▸ WHAT YOU HAVE TO DO: Reproduce everything in the Vedic Heritage Portal text from "Indian government portal" down to "both audio-visual form.", word for word.

▸ DOCUMENT EXTRACT:
————

Vedic Heritage Portal
- Formation: 27 March 2023; 3 years ago
- Type: Governmental project
- Region served: India
- Official language: English, Hindi
- Project Director: Sudhir Lal
- Parent organisation: Ministry of Culture, India
- Website: vedicheritage.gov.in

= Vedic Heritage Portal =

Indian government portal

Vedic Heritage Portal is an Indian government project initiated at IGNCA, under the Ministry of Culture (India). It provides a portal to communicate messages enshrined in the Vedas and preserve Vedic heritage. The portal contains transcriptions of ancient texts including Vedas, Upanishads, Vedangas, Upvedas, and Vedic rituals in both audio-visual form.

== Background ==
The Portal was launched by Union Home Minister Amit Shah and Union Culture Minister G. Kishan Reddy on 27 March 2023. Shah said the government is using technology to secure the knowledge in India's ancient scriptures and manuscripts in digital formats making it more accessible.

————

▸ INFORMATION SUPPLIED:
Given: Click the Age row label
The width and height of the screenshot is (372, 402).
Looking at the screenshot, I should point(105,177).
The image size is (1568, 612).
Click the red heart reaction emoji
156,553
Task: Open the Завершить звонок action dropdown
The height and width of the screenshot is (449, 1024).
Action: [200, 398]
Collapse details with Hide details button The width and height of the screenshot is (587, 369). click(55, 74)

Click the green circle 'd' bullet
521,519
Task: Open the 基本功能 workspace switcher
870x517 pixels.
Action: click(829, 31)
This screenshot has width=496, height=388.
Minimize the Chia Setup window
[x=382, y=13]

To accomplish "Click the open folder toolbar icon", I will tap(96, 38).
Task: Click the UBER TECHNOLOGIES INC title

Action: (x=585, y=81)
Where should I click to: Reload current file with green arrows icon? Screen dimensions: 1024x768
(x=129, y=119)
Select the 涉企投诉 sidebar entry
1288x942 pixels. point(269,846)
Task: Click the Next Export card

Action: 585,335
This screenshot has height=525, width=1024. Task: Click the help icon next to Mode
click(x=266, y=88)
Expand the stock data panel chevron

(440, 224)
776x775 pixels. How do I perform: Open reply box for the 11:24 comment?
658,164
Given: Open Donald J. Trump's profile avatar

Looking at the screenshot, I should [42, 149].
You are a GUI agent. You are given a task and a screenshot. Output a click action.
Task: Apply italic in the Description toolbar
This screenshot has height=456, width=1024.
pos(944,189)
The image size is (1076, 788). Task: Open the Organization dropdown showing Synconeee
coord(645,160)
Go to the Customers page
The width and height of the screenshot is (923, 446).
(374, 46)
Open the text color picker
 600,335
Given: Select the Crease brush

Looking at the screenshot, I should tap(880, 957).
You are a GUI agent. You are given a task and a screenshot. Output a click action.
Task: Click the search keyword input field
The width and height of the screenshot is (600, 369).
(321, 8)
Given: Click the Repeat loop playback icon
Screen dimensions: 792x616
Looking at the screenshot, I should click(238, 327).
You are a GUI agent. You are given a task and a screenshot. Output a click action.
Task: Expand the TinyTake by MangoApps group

————

▸ REPLY TO THE EXERCISE:
Indian government portal

Vedic Heritage Portal is an Indian government project initiated at IGNCA, under the Ministry of Culture (India). It provides a portal to communicate messages enshrined in the Vedas and preserve Vedic heritage. The portal contains transcriptions of ancient texts including Vedas, Upanishads, Vedangas, Upvedas, and Vedic rituals in both audio-visual form.